Bus on Wings

I’ve been doing a lot of air travel lately.  There once was a time when I considered airplane travel to be glamorous and exotic — mainly before I ever got on an airplane.

As a kid, air travel seemed an unattainable adventure.  We were people of modest means and my dad would sooner walk to a distant locale than fly (ostensibly because of cost, but also, I think, because he was intimidated by the idea).  The images on TV were of luxury travel with service by gorgeous women. Pretty much what has been re-created by Mad Men — what’s not to covet about that?  I had a friend whose family actually could afford a trip to Disneyland —  ON AN AIRPLANE!!! TO DISNEYLAND!!!  We could never do something like that – we were a car trip/cheap motel family.

Fast forward 40 years.  I now fly regularly – not as much as some, but enough to care what my SkyMiles status is (that’s shameful, isn’t it?).   If there ever was glamor, there is very little left.  As I eat my meager bag of complementary pretzels and sip my diet coke, I am very much aware that (probably for the better) flying has become an activity for the masses – thus, a bus on wings.  On a normal flight, one will meet and sit in personal-space-invading proximity to a large cross-section of humanity.

I’m not really a germophobe, but I have become acutely aware of people exhibiting symptoms on airlines.  There is nothing quite like feeling the impact of a sneeze on the back of one’s head.  If I don’t keep myself occupied, I listen for every cough or sneeze with the knowledge we will be breathing shared air for the duration of the flight.

On a recent flight, I there was a gentlemen a couple rows behind me with the kind of wet, loose, lung rattling cough that, in my mind could only mean tuberculosis.  He coughed up multiple lungs over the course of the 3 hour flight.

Worst was when Laura, our daughter Lisa, and I were flying to Europe for the wedding of Lisa’s high school best friend.  We were on a wide body plane in the middle, occupying 3 seats with a stranger next to Lisa in the fourth.  No sooner did we take off than the woman next to Lisa pulls out her barf bag and starts to heave, and heave, and heave.  Lisa the medical student leans in to help (apparently you’re supposed to do that as a doctor).  Laura and I were holding our breath and trying to will ourselves to the edge of the plane – ideally off it.  We had no sympathy and were distraught by our daughter’s altruistic reaction.

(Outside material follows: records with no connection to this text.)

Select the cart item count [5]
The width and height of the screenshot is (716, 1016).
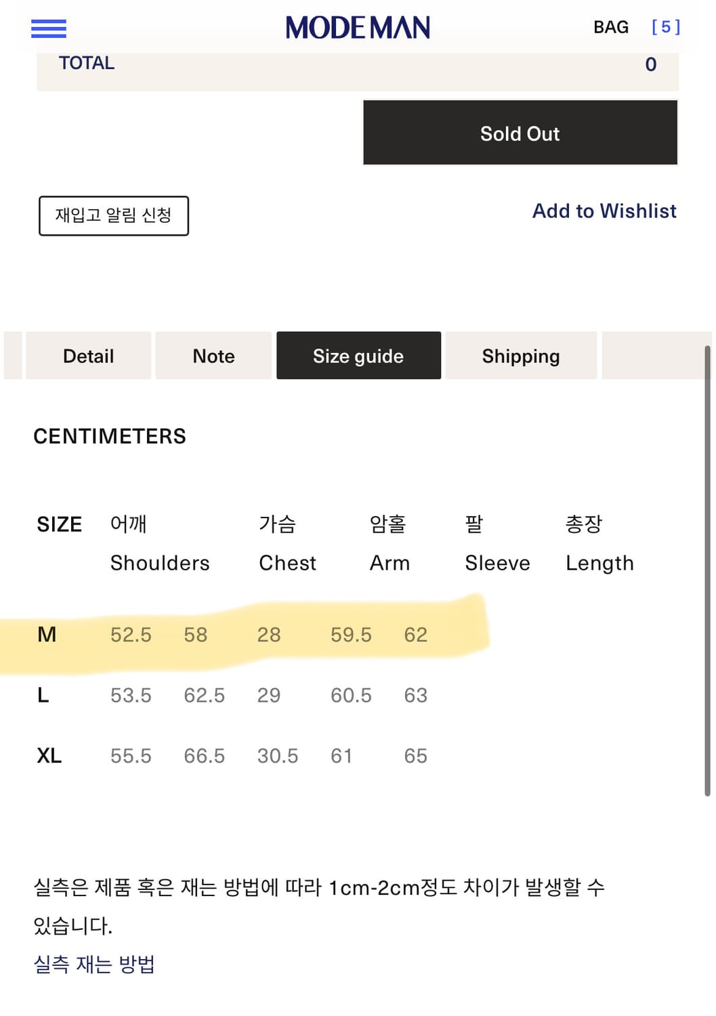667,27
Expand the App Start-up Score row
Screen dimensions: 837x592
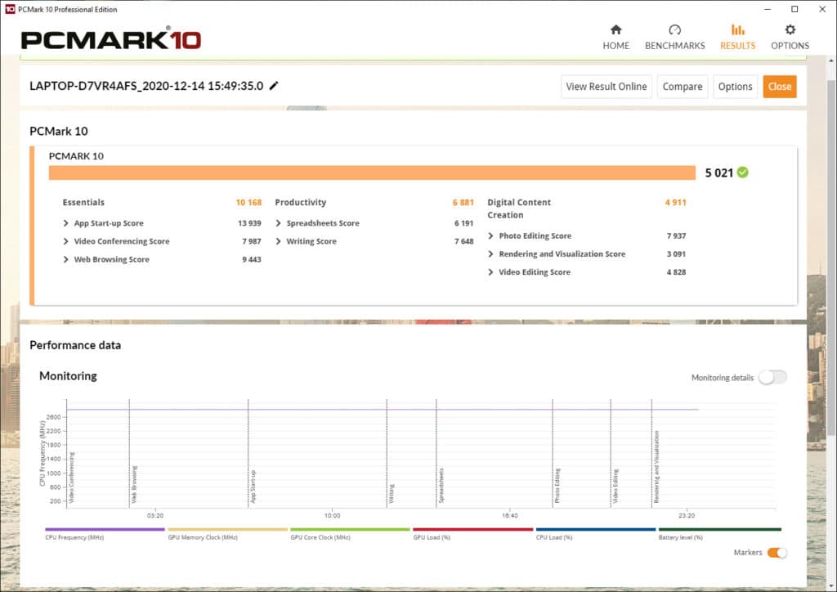click(x=65, y=223)
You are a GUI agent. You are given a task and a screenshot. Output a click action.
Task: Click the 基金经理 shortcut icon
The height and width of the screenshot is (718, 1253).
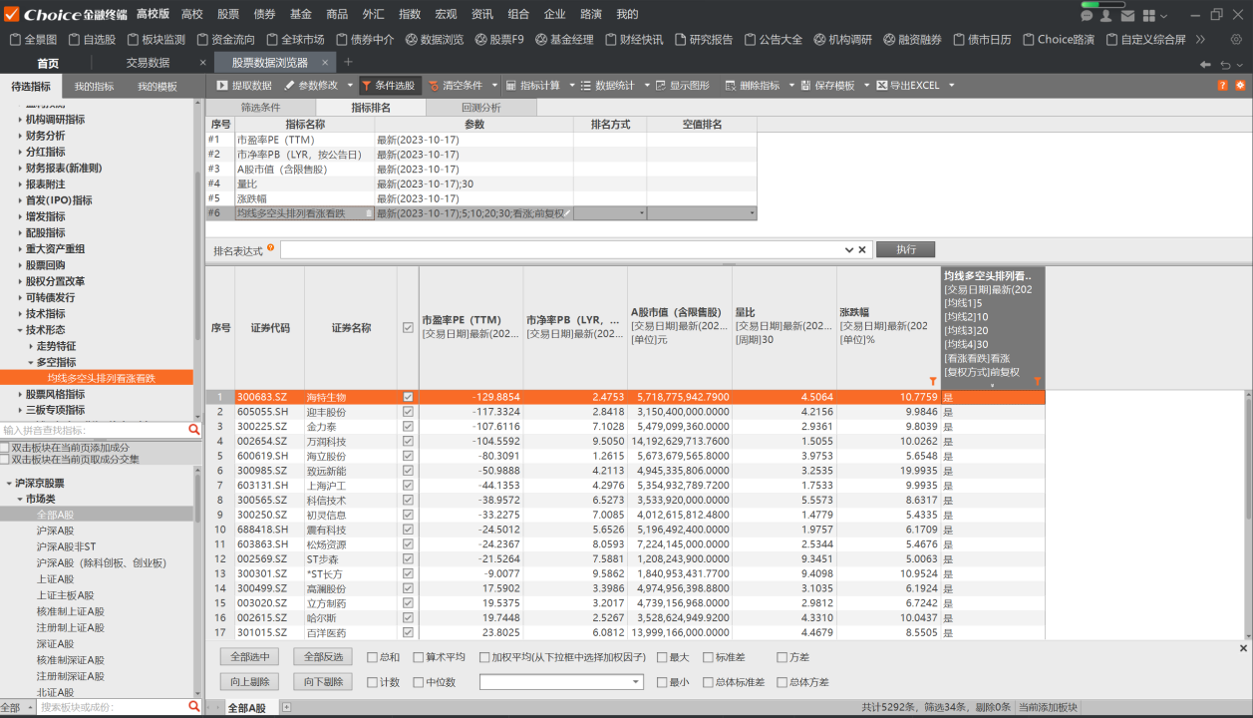coord(541,40)
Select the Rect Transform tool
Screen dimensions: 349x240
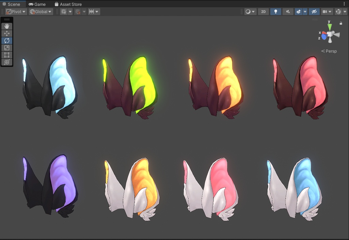(x=7, y=55)
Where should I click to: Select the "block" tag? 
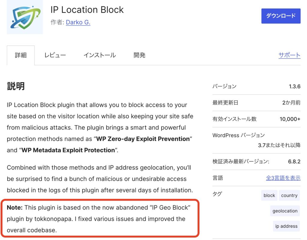[x=269, y=195]
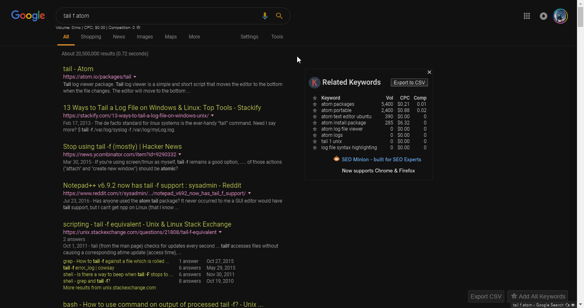Viewport: 584px width, 308px height.
Task: Click the voice search microphone icon
Action: coord(265,16)
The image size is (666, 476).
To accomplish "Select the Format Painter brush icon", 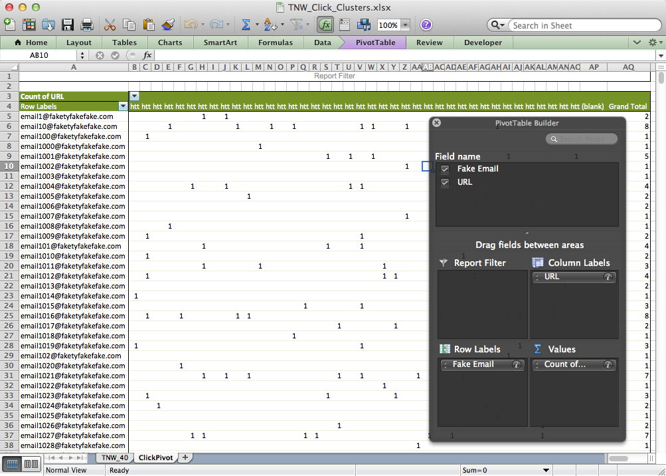I will pos(168,25).
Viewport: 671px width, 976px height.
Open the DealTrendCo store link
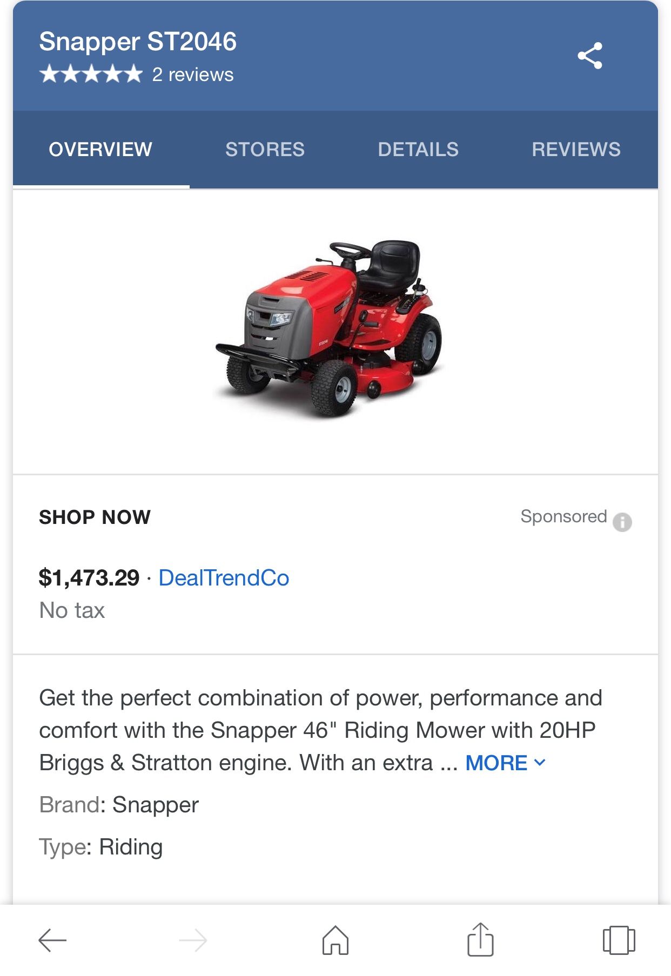[224, 578]
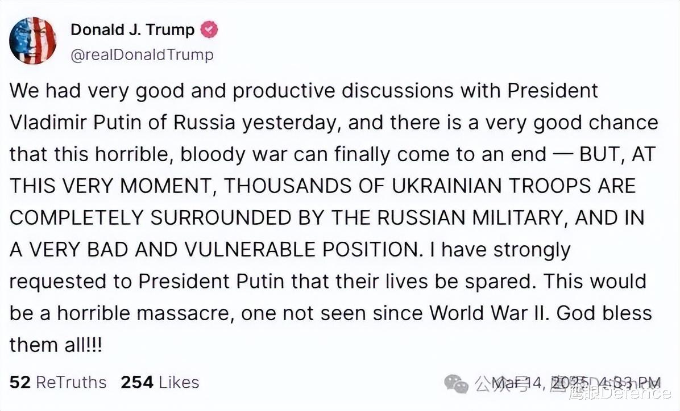Image resolution: width=680 pixels, height=411 pixels.
Task: Open the Donald J. Trump display name
Action: pyautogui.click(x=132, y=30)
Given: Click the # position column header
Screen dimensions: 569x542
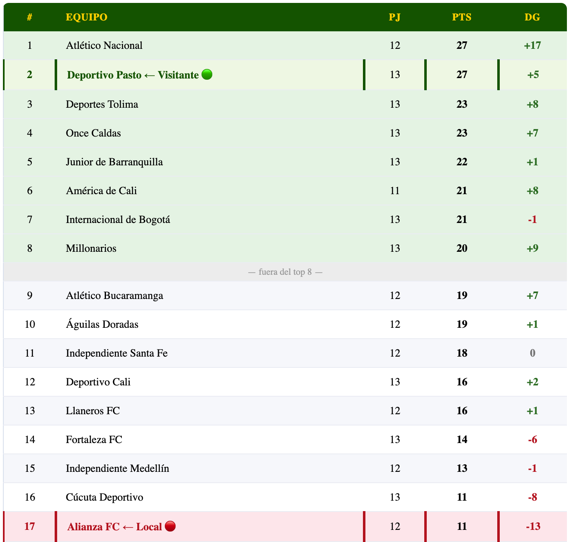Looking at the screenshot, I should tap(30, 17).
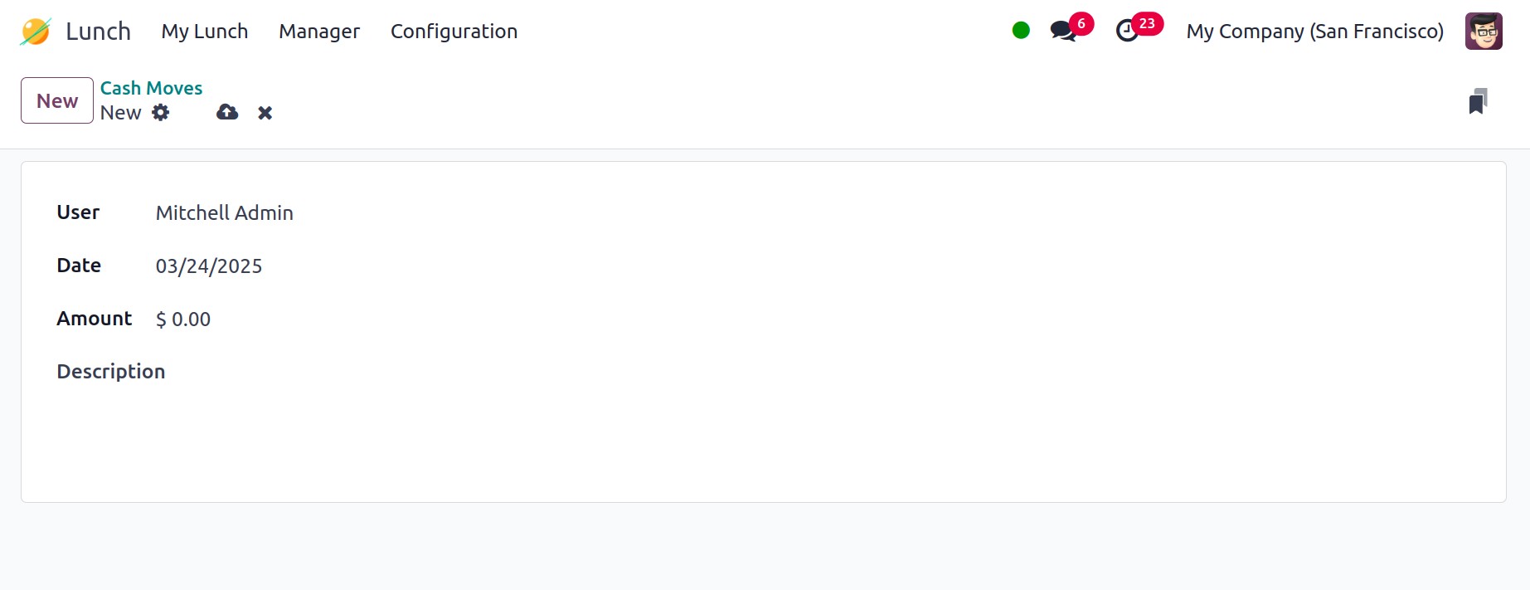This screenshot has height=590, width=1530.
Task: Open the My Lunch menu
Action: coord(205,32)
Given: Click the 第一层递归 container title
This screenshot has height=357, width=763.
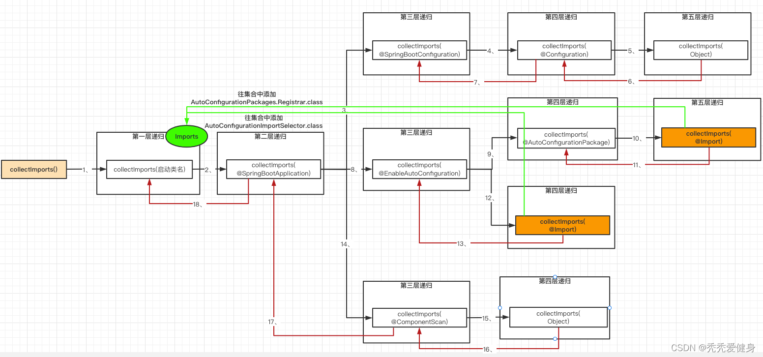Looking at the screenshot, I should [x=148, y=137].
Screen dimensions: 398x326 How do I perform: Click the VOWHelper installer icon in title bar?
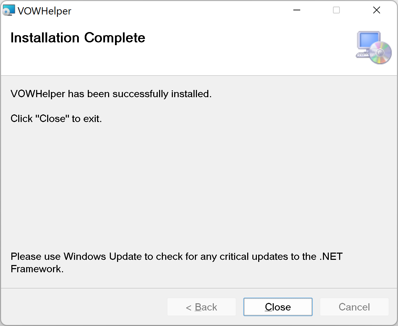[9, 11]
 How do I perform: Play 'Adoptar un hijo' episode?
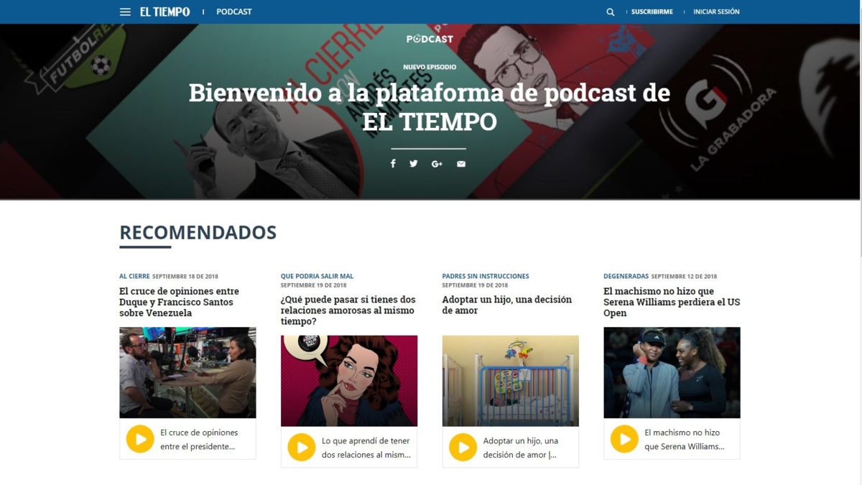coord(463,447)
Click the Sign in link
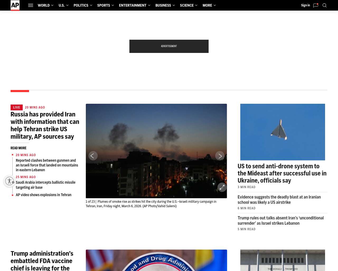 (305, 5)

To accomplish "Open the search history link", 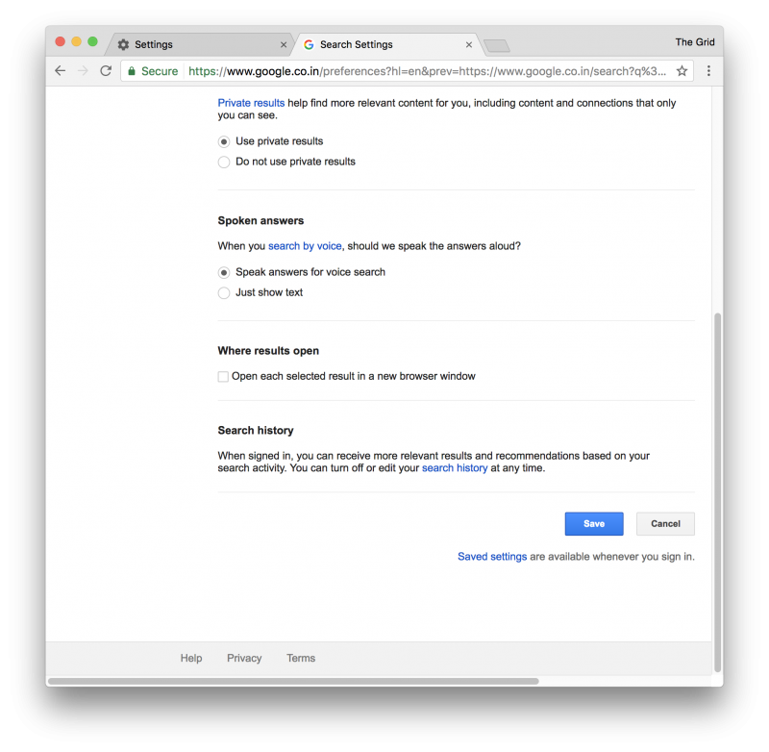I will [455, 468].
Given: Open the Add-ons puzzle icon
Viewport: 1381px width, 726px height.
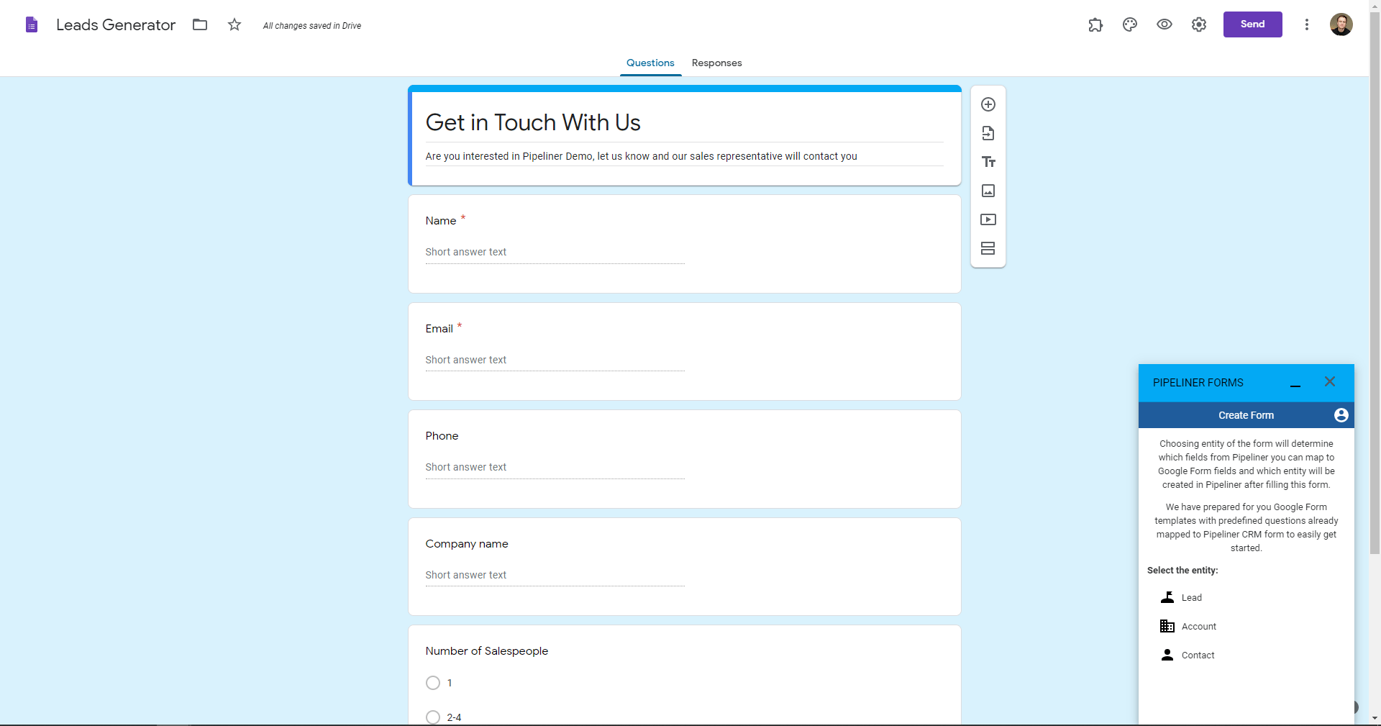Looking at the screenshot, I should coord(1095,24).
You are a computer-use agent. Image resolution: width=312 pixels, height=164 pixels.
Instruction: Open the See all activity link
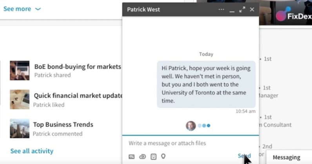click(x=32, y=151)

All we could think of was Norovirus – that dreaded intestinal bug that wracks one’s system until things want to come out both ends but there is nothing left to come out.  That would’ve put a bit of a damper on the wedding festivities.  Turns out we were fine, and Doctor Lisa ultimately diagnosed it as a severe case of too-much-partying-the-night-before-itis, but the rest of the plane ride was spent aware of every little gurgle or digestive imperfection.  We passed on the pretzels.